Du chêne sacré du temple d’Irminsul à la cathédrale Notre-Dame du Liban à Paris, le parcours de cette Norma est judicieux. D’abord parce que, bien que néo-gothique (Jules-Godefroy Astruc, 1893), l’édifice rappelle que Chateaubriand comparait la cathédrale gothique à une forêt pleine de mystère, propre donc à donner à ce prototype de l’opéra romantique un cadre à sa mesure. Ensuite, parce que cette église est réputée pour son acoustique, qui en a fait pendant la seconde moitié du XXe siècle le studio d’enregistrement de prédilection d’Erato.
Le concert de ce soir constitue un lourd challenge, tant la partition présente de difficultés. Pourtant, malgré nombre d’imperfections, on passe une excellente soirée, du fait de la lisibilité et de la clarté du propos musical. Bien sûr, l’orchestre sous la direction de Léonard Ganvert a connu des problèmes, et quelques pains, ici et là, on fait sourire. Mais il s’agit d’un orchestre de jeunes – voire très jeunes – élèves de conservatoires, alors il faut surtout parler de performance. Les chœurs de VociHarmonie auraient encore à travailler l’articulation, mais ils tiennent leur place avec assurance.
Gautier Joubert (Oroveso), Clémence Olivier (Adalgisa) et Catherine Manandaza (Norma) © Photo Jean-Marcel Humbert
Quant aux solistes, il y a les jeunes et les vétérans. De la première catégorie se dégagent Clémence Olivier, que l’on a jusqu’à présent plus souvent entendue dans Offenbach où elle fait merveille, et qui s’attaque avec aplomb à la version soprano du rôle d’Adalgisa. A l’opposé total des lourdes mezzo, elle apporte au rôle sa frêle silhouette et sa voix fraîche et musicale, qui se marie parfaitement avec celle de Norma, mais est parfois simplement emportée dans le flot de décibels émis par les deux rôles principaux. Il en ressort une personnification sensible et émouvante de la jeune prêtresse, rarement perceptible à ce point sur scène. L’Oroveso de Gautier Joubert, dont c’est la première apparition en tant que soliste, est encore brut de décoffrage, mais quelle belle voix pleine de promesses, à suivre avec intérêt. Les petites interventions de Julie Lempernesse (Clotilde) sont fort bien venues.

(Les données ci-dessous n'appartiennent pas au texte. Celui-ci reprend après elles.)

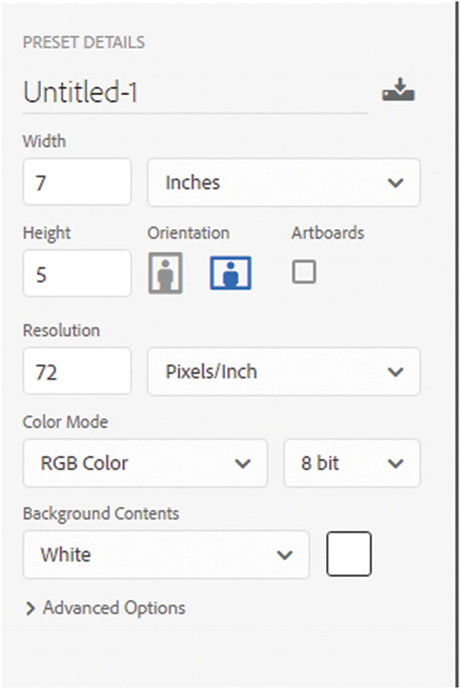This screenshot has width=460, height=689.
Task: Expand Advanced Options section
Action: (x=114, y=608)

Moins de surprises du côté des deux personnages centraux. Daniel Gàlvez-Vallejo campe un Pollione pour une fois digne d’intérêt, avec une grande intelligence du texte et une belle qualité musicale. Sa voix légèrement barytonnante, d’une technique vocale exceptionnelle, le range d’emblée dans les meilleurs titulaires d’un rôle où ont brillé Corelli et Vickers. Catherine Manandaza, enfin, est Norma. Elle en a toutes les interrogations, les scrupules, l’autorité et la véhémence, elle a la voix du rôle, puissante et sans passage, avec de beaux son filés et de très jolies notes piquées dans le duo avec Adalgisa. Mais en même temps, sa technique est imprévisible, et parfois en délicatesse avec la justesse, ce qui ne fait d’ailleurs qu’ajouter à la fragilité d’un personnage souvent interprété d’un bloc, comme un roc. Les voix de tous les interprètes ont de plus l’intérêt de se marier parfaitement entre elles.